Não há como negar que é a Justiça do Trabalho que pacifica os conflitos decorrentes das relações sociais do trabalho, historicamente desiguais no nosso país, o que facilmente se constata pela atual estatística de que em 58% dos processos solucionados o que se pede é o pagamento de verbas rescisórias –ou seja, empregados que perdem seus postos de trabalho e não recebem sequer aviso prévio, férias, 13º salário e FGTS. De igual forma, é a Justiça do Trabalho que condena e cobra o empregador que deixa de cumprir a lei – sonegando não só direitos do trabalhador, mas também INSS, imposto de renda e outros tributos –, coibindo, assim, a concorrência desleal no mercado em relação ao empregador que observa rigorosamente a legislação. Aliás, há que se desmistificar a tão repetida falácia de que a Justiça do Trabalho é parcial em favor do trabalhador, pois nessa Justiça apenas 2% das ações são julgadas totalmente procedentes (o empregado ganha a causa), 12% são improcedentes (o empregado perde a causa) e 49% são solucionadas por acordo entre as partes (Dados TRT4 – 2017).
Poderíamos mencionar, também, as intensas atuações na prevenção e combate a trabalho infantil, trabalho escravo e mortes e doenças decorrentes das relações do trabalho.
Contudo, além de casos individuais, esta Justiça especializada contribui para melhorar a vida das pessoas. Recentes exemplos dão conta do quanto a atuação deste ramo influencia em toda a sociedade – como os casos das crises do transporte público em Pelotas e da saúde pública em Canoas –, situações em que os juízes do Trabalho agiram para que os serviços fossem regularizados sem maiores prejuízos a todos – trabalhadores, empregadores e população.

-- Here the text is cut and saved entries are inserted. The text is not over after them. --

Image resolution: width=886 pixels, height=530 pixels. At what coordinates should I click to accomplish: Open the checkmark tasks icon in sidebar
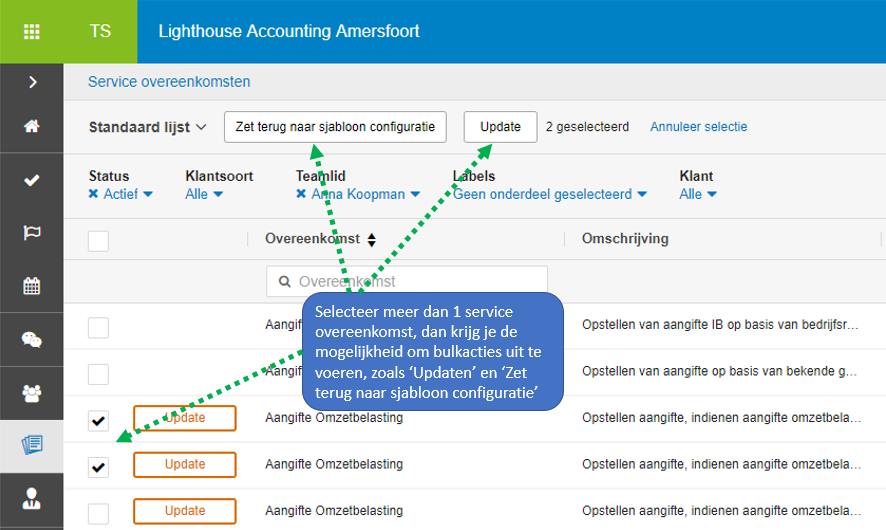(31, 180)
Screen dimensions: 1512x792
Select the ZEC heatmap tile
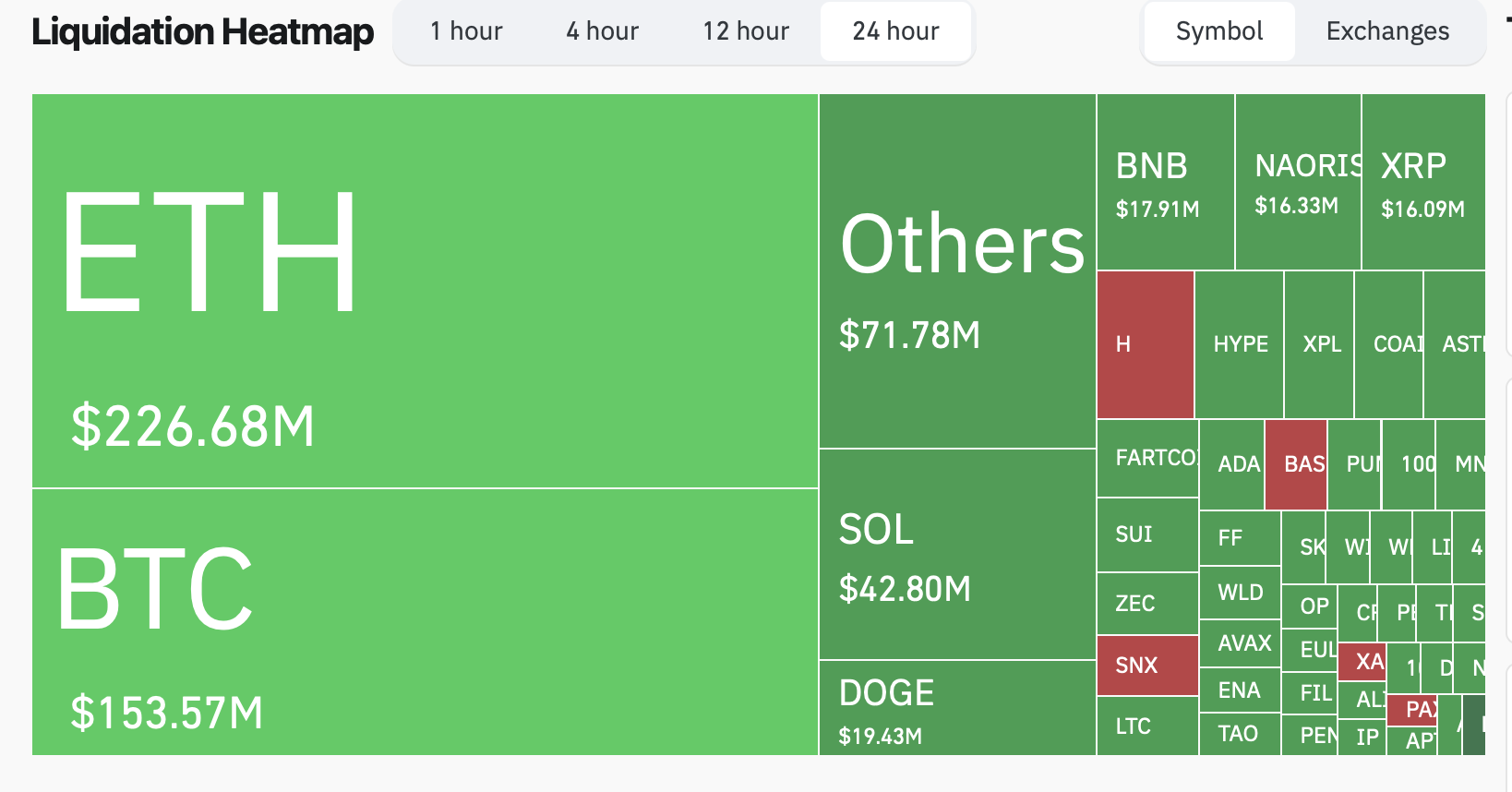(1147, 604)
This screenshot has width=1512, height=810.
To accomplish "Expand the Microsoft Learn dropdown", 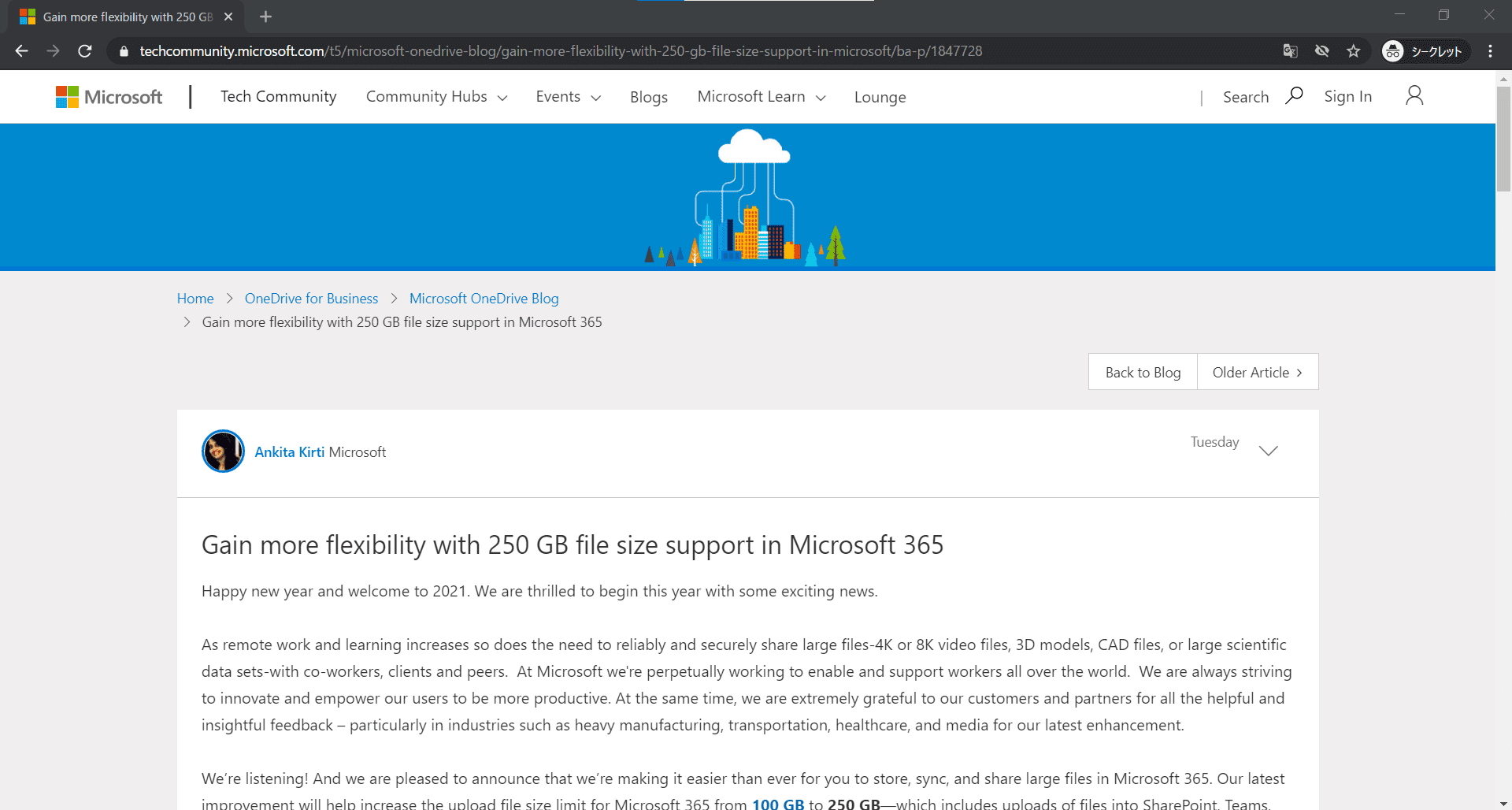I will pos(761,97).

É assim que a Justiça do Trabalho atua, sem lados, de forma mais eficiente, conciliadora e célere comparada a todos os demais ramos do Poder Judiciário, conforme dados do CNJ.

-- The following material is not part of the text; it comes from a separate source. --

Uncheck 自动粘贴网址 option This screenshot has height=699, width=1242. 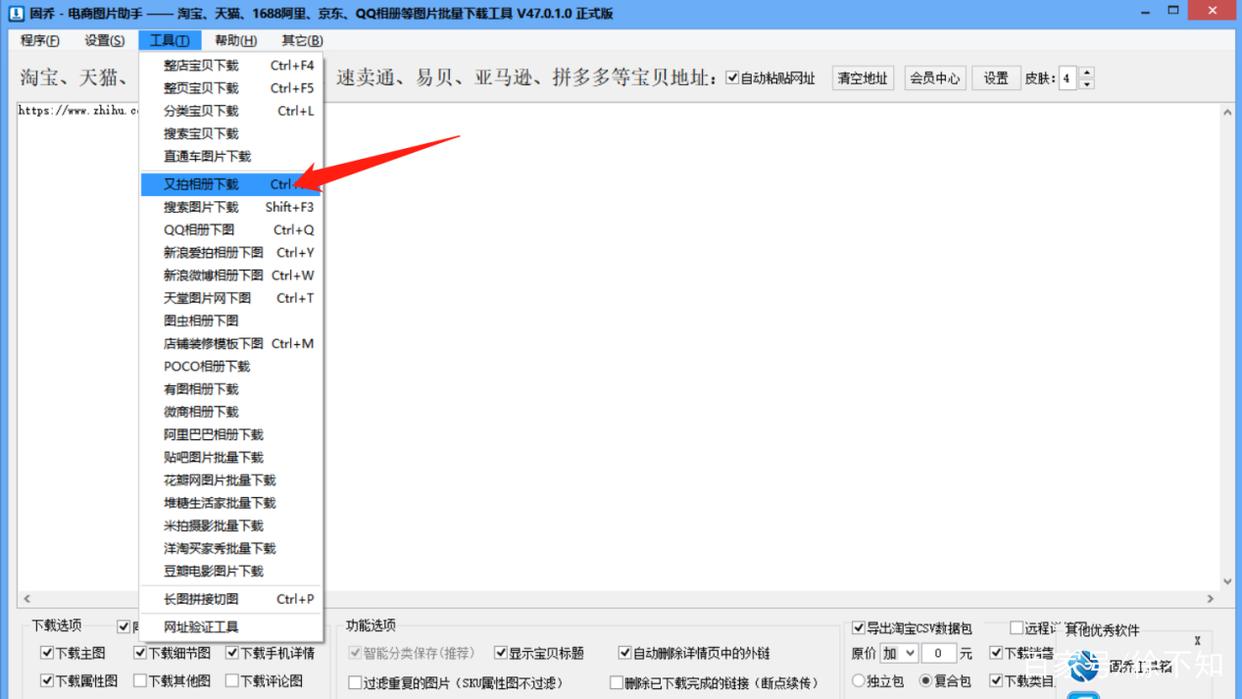click(734, 77)
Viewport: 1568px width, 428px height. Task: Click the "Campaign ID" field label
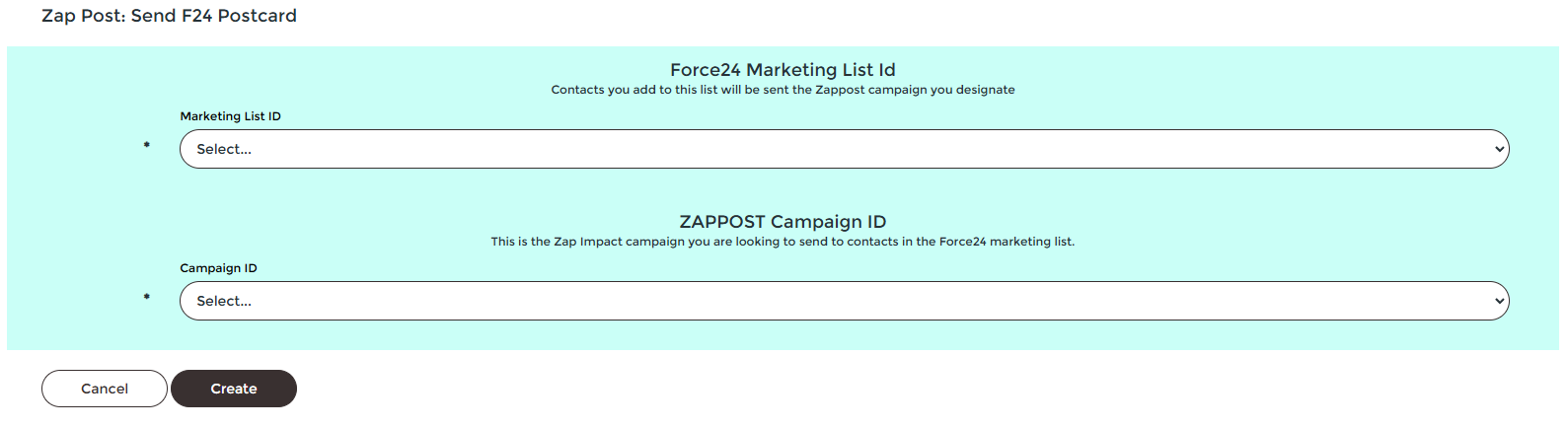click(218, 268)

Extinguir a Justiça do Trabalho – que existe em diversos países, como a Alemanha e Israel – não levará ao desaparecimento dos conflitos. Eles persistirão, pois é a lei mais básica que é descumprida. A solução de encaminhar essas demandas à Justiça Comum – já assoberbada de processos – apenas retardará e tornará mais cara a solução dos processos, o que prejudicará trabalhador e empregador.
Desemprego se combate com investimento e desoneração da folha, por exemplo, e não com a extinção de uma Justiça que garante patamares mínimos de civilidade em uma sociedade justa e equilibrada.
As turbulências nos jogam para os lados extremos, mas há um caminho ao meio – de manutenção e aperfeiçoamento constante das estruturas eficientes – e este deve ser a nossa escolha.